**Recorded information**
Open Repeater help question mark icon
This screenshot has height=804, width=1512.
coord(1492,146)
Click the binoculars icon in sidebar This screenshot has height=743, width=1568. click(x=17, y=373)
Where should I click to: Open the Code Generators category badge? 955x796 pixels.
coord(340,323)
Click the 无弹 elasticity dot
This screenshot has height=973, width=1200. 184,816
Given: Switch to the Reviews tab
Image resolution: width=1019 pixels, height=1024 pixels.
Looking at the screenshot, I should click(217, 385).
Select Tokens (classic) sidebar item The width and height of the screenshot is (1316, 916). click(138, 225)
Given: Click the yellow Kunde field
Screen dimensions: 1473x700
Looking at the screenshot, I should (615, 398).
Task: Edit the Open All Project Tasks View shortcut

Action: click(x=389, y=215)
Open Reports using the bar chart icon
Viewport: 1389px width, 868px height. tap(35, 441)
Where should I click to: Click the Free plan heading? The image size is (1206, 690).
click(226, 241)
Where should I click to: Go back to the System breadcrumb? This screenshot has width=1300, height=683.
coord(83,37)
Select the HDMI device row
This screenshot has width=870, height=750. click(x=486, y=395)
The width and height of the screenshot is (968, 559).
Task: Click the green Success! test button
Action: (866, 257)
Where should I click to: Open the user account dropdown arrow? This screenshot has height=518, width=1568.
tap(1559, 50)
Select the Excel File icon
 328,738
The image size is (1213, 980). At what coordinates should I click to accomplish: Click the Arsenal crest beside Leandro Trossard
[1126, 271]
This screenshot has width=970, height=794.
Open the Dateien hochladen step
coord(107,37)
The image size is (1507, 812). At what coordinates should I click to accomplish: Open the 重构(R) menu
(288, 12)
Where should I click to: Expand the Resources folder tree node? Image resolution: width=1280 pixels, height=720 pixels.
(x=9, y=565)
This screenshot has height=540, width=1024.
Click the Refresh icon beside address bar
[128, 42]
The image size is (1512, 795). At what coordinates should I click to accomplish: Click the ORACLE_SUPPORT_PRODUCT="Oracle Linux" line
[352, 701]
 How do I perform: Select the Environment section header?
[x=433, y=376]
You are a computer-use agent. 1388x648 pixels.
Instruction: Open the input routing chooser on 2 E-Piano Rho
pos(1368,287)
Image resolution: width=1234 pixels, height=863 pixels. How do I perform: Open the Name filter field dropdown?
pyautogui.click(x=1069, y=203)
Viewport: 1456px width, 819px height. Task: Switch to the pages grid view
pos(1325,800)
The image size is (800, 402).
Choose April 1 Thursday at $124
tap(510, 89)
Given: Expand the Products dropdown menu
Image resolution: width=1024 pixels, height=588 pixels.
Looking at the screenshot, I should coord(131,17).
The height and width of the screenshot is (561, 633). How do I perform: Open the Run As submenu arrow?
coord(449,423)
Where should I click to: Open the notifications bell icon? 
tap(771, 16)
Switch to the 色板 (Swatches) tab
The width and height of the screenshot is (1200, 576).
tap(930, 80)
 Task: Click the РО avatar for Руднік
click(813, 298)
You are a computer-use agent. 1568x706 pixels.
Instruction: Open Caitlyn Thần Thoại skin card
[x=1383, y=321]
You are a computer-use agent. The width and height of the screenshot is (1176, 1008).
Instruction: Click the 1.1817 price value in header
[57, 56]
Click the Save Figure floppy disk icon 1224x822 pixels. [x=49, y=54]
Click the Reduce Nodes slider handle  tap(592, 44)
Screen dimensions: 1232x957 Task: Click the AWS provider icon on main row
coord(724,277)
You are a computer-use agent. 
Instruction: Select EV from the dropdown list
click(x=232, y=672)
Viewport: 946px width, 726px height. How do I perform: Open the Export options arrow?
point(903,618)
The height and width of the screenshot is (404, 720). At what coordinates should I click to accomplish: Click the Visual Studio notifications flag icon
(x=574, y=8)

**Exercise instructions**
Copy the items above word for word, starting at the line that contains "The height and width of the screenshot is (561, 633)." and ending at the line that contains "[x=1383, y=321]", with both of those lines included.

**The completed task**
The height and width of the screenshot is (561, 633). How do I perform: Open the Run As submenu arrow?
coord(449,423)
Where should I click to: Open the notifications bell icon? 
tap(771, 16)
Switch to the 色板 (Swatches) tab
The width and height of the screenshot is (1200, 576).
tap(930, 80)
 Task: Click the РО avatar for Руднік
click(813, 298)
You are a computer-use agent. 1568x706 pixels.
Instruction: Open Caitlyn Thần Thoại skin card
[x=1383, y=321]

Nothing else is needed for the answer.